Dans cet album, l’héroïne - une anti héroïne plutôt, car elle n’est guère flamboyante et n’affronte pas des situations extraordinaires - me fait irrésistiblement penser aux protagonistes des films de Mike Leigh : tout sauf glamour, cabossés par la vie et plongés dans les ennuis jusqu’au cou.

Sans doute pénibles à côtoyer au jour le jour, ils se révèlent profondément attachants dans leur volonté farouche de s’en sortir, avec de l’humour (on est en Angleterre) et quelques pintes (on est en Angleterre) pour se donner du courage. Lewis Trondheim au scénario et Stéphane Oiry au dessin nous proposent donc de suivre Maggy, une jeune femme un peu enrobée, accro à la bière autant qu’à la cigarette, et chômeuse depuis deux ans.

Trois jours avant Noël, Maggy est aux anges, car sa voisine de palier vient de lui trouver un emploi chez un détective privé. Mais une fois franchie la porte de l’agence dudit privé, elle déchante : le bureau est minable, et le maître des lieux, Anthony Wight, est en train de cuver son whisky.

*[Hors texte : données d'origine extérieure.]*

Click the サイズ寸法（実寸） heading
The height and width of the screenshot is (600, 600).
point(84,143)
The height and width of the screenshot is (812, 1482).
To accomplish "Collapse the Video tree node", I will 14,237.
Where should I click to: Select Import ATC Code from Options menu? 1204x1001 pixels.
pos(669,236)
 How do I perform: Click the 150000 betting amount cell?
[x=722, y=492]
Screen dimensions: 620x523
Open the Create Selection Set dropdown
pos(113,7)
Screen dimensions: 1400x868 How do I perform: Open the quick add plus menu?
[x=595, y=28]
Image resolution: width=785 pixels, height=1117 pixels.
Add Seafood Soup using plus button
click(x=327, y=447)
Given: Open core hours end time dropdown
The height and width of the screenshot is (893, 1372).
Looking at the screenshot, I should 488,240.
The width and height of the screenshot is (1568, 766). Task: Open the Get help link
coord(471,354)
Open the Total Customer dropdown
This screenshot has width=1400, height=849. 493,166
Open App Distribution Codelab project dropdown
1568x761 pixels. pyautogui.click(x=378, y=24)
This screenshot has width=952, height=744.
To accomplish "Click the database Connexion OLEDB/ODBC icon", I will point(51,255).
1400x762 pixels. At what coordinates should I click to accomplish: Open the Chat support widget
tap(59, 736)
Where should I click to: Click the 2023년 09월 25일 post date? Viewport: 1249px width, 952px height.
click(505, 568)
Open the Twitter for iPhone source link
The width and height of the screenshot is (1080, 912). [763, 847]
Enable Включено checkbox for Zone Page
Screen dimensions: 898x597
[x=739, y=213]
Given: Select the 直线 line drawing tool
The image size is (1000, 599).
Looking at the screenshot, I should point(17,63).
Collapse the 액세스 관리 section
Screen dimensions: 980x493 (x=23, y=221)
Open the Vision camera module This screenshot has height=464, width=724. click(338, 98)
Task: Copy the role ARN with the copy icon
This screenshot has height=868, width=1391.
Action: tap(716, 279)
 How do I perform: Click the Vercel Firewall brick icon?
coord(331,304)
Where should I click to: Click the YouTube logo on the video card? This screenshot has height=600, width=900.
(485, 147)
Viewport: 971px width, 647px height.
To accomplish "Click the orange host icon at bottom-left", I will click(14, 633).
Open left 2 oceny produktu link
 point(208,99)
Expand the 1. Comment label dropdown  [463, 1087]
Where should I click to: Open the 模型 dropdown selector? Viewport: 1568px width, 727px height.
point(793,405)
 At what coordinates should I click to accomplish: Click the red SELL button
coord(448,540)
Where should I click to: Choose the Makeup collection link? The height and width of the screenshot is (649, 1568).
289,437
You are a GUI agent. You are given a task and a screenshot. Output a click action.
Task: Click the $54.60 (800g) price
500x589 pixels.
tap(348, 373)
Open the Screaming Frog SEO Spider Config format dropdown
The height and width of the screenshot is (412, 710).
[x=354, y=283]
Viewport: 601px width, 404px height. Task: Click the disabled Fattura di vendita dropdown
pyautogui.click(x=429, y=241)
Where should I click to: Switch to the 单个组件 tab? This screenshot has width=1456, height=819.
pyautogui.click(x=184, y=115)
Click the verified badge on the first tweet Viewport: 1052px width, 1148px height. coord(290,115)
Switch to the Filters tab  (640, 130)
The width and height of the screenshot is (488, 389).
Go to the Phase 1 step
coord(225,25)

Décrochant le téléphone à sa place, elle prend un message farci d’insultes et lardé de menaces. Puis elle reçoit la dame d’à côté qui veut savoir si l’enquête menée pour retrouver son canari avance un peu. Bref, elle prend des initiatives pour se rendre indispensable à son patron, quitte à magouiller pour tirer sa propre épingle du jeu. Ainsi, elle se rend dans une animalerie pour acheter un canari - quoi de plus semblable à un canari qu’un autre canari ? - et toucher la récompense en prétendant avoir retrouvé celui de la vieille dame.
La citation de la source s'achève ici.